Chuuwee reps Sacramento, I know he's also from Texas, but he's notably recognized as being from Sac. Anyway, I had been hearing about him while working up in Sac in Brotha Lynch's album, and I reached out via Twitter about doing a song, and he was with it. In 2013 when I was on tour in Colorado, he happened to be in town, and I pulled up with a gang of weed, and we recorded a record for the album he was working on at the time. We built up the chemistry while consistently hanging out. He invited me to his house multiple times and vice versa. We eventually agreed on doing a project when I pitched the idea while in a studio session. The rest is history.



One of my favorite and one of your more popular songs is by you and Chuuwee, "May I" featured on "AmeriKKa's Most Blunted 2", released in 2016. Can you run us through recording and collaborating on that song with Chuuwee? Where did you guys record it? And what's the story/inspiration behind the song and lyrics?
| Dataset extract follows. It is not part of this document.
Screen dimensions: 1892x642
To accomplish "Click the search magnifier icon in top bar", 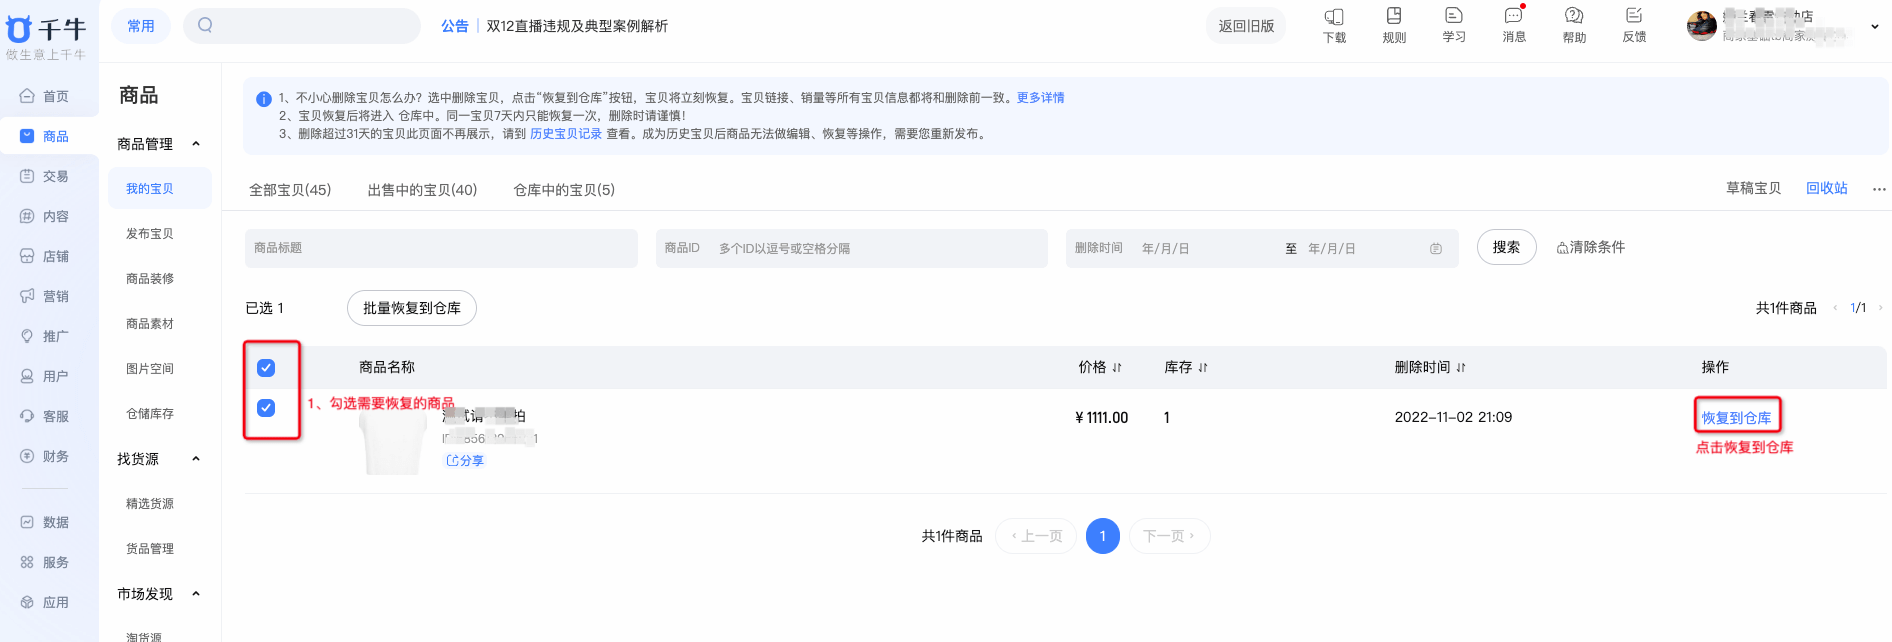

We were in the studio working on part 2 out in the IE with our engineer MoniBeatz, and Chuuwee's homie had pulled up with a beat machine. He played a few records he had made while we were smoking, and he landed on that one, and immediately we went crazy over it. "Yea, load that up ASAP". That song came naturally because it's just some smooth California laid back shit. The inspiration was natural.



I want to talk about your most recent release, "Street Meat", a song by Aaron Cohen that you and Kyle Bent are featured on. How did you end up connecting with Aaron and Kyle? How did that song come together? Can you run us through the recording process?


I met Arron's manager at a video shoot for this song I had done with Mark Battles and Jarren Benton. We connected and exchanged info. I found out Aaron was his artist and that he pops up on my Spotify page in the "fans also like" section as well as Kyle Bent. Aaron sent me the record with his verse and chorus laid, and I dropped my verse at my studio. It was a really good song, so again, it came naturally. When I'm feeling a record, the writing part is natural.



You've been in the rap game for a long time. How have you seen the industry and music change since you first started? Do you think it's changed for the better or worse, and why?


I got in the game professionally in 2011. The blog era was booming, mixtapes were drying out, and MySpace had just died. I went through that whole scene, trying to find my sound and develop a cult following that would remain and grow forever. I felt like and still feel like the black cat of this shit. I've managed to make a living doing this, but I'm not quite where I want to be. It's a lot I've yet to accomplish, but I've accomplished so much at the same time. The game has made drastic changes in the last ten years, but I always will adapt. Right now, the streaming era is where it's at right now, and I am one of the most streamed underground artists out right now. I'll always adapt to my surroundings.



What's one thing you learned so far in your career as an artist that you wish you knew when you first started?


Being myself is more comfortable than trying to impress my peers or fans for validation. I wish I would've adopted this mindset sooner, but fuck it, that's what we live and learn for. Just be yourself and tell the truth.



What can we expect from Trizz in 2020? Any new music coming that we should be aware of?


I have a new innovative album and marketing scheme to release it that I believe will change the game or at least spark minds that will. I'm also going on a short four-city tour run this March with my homie C-Mob. Details on TrizzOnline.com.